Text:
* Start *
# Audible Clipping, but LED's still green/yellow.



## tyler durden (Jan 6, 2009)

I am just setting up my BFD, and having set the input level and applied REW recommended filters I am testing it out at louder volumes.

I have noticed an audible clipping noise coming from my sub, which disappears when I take the BFD out of the system.

I have not noticed the LED's going up to the red, but is it possible it is clipping without showing them?


----------



## Wayne A. Pflughaupt (Apr 13, 2006)

No, the BFD won't clip unless the meters hit the red. However, it could be that your sub's amplifier is clipping, or that the driver is hitting its limits (bottoming out). You have to keep in mind that equalizing places additional demands on both the driver and amplifier, so you have to have ample headroom going in.

Regards,
Wayne


----------



## tyler durden (Jan 6, 2009)

Thanks for the reply.

If the driver (AE AV15-X) or amp (Behringer EP2500) were reaching their limits, why do I not hear the sound when playing at higher volumes without the BFD in the system?


----------



## Wayne A. Pflughaupt (Apr 13, 2006)

tyler durden said:


> If the driver (AE AV15-X) or amp (Behringer EP2500) were reaching their limits, why do I not hear the sound when playing at higher volumes without the BFD in the system?


Answered in prevous post:





Wayne A. Pflughaupt said:


> You have to keep in mind that equalizing places additional demands on both the driver and amplifier, so you have to have ample headroom going in.


IOW, if you take the BFD out of the system, you remove the equalization. Therefore you now have additional headroom.

Regards,
Wayne


----------



## tyler durden (Jan 6, 2009)

Okay, I think I understand now, but the driver moves a lot more when playing at the high volumes without the BFD, so I assume it isn't bottoming out when the BFD is in place.

I'll check the amp, but I would have assumed that as it is running in bridged mode and giving 2400w of power, that it would be unlikely to be running out of steam!


----------



## Wayne A. Pflughaupt (Apr 13, 2006)

Actually, that might be part of the problem. It's fairly well known that running an amplifier bridged into its minimum-rated load is the most strenuous and demanding of conditions that you can place on it. 

It's pretty easy to tell when a driver reaches its limits. The VC bottoms out an you hear all kinds of rude popping and/or clunking noises. The amp is a bit trickier. If you aren't seeing (or rather hearing) an indication that the driver is maxed out, try turning the volume down a bit; if the unpleasant noises you're hearing go away, then it's probably the amp that's giving you problems.

Regards,
Wayne


----------



## lsiberian (Mar 24, 2009)

The Behringer EP2500 is capable of driving almost any load. The driver or design may be to blame for the issue. If the driver is ported eqing must be done with caution. Or you can bottom out the driver quickly.
* End *
Supplied data:
* Start *
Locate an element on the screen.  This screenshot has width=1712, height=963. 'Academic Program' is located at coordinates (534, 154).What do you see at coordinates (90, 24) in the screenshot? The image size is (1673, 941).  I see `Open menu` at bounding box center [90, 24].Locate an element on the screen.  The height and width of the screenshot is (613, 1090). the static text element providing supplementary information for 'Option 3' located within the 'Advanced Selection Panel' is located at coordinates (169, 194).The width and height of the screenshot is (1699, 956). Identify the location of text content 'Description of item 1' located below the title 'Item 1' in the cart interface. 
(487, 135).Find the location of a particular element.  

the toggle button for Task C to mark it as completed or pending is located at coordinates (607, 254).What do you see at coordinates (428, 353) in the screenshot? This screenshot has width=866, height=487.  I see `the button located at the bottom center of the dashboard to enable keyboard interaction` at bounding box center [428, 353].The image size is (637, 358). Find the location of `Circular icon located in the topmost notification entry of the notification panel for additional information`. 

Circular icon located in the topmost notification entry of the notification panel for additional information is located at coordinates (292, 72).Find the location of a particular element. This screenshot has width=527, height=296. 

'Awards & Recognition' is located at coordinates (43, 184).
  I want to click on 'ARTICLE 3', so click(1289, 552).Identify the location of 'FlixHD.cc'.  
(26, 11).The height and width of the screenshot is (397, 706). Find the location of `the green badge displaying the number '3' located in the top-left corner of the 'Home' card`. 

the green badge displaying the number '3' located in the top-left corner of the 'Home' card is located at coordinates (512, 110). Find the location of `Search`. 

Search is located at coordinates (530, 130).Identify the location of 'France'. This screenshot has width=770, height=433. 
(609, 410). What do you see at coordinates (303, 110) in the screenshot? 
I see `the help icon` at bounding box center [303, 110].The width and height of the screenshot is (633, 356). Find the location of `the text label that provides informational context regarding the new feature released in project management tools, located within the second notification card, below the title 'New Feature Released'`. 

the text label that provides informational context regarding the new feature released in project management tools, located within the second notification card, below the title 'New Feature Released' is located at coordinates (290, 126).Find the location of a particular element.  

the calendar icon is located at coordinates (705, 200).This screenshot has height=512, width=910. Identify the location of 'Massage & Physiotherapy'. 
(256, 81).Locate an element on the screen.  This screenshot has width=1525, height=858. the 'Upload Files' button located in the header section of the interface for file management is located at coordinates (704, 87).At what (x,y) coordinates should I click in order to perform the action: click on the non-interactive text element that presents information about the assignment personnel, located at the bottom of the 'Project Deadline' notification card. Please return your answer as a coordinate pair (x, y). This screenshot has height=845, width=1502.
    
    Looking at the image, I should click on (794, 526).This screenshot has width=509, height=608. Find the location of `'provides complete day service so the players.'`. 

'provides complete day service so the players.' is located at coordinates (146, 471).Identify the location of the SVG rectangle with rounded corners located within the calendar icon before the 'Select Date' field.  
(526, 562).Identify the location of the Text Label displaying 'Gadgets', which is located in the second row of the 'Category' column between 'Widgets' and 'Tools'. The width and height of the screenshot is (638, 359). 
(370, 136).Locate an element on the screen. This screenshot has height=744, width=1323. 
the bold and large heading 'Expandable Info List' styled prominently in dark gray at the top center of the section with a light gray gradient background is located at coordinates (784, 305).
* End *
Jobs:
1. Summarize the forum thread in three sentences.
2. Please echo the forum thread from "Okay, I think" up to and including "place on it.".
The data that comes after the forum thread is separate material.

Answers for the tasks:
1. A user setting up a BFD hears a clipping noise from the sub that goes away when the BFD is taken out, even though the LEDs never reach red. The replies say the BFD won't clip unless the meters hit red, so the sub's amplifier may be clipping or the driver may be bottoming out, because equalizing puts extra demands on both and removing the BFD restores headroom. Running an amplifier bridged into its minimum-rated load is called the most demanding condition, and a final reply says the Behringer EP2500 can drive almost any load and suggests the driver or design may be to blame.

2.
Okay, I think I understand now, but the driver moves a lot more when playing at the high volumes without the BFD, so I assume it isn't bottoming out when the BFD is in place.

I'll check the amp, but I would have assumed that as it is running in bridged mode and giving 2400w of power, that it would be unlikely to be running out of steam!


----------



## Wayne A. Pflughaupt (Apr 13, 2006)

Actually, that might be part of the problem. It's fairly well known that running an amplifier bridged into its minimum-rated load is the most strenuous and demanding of conditions that you can place on it.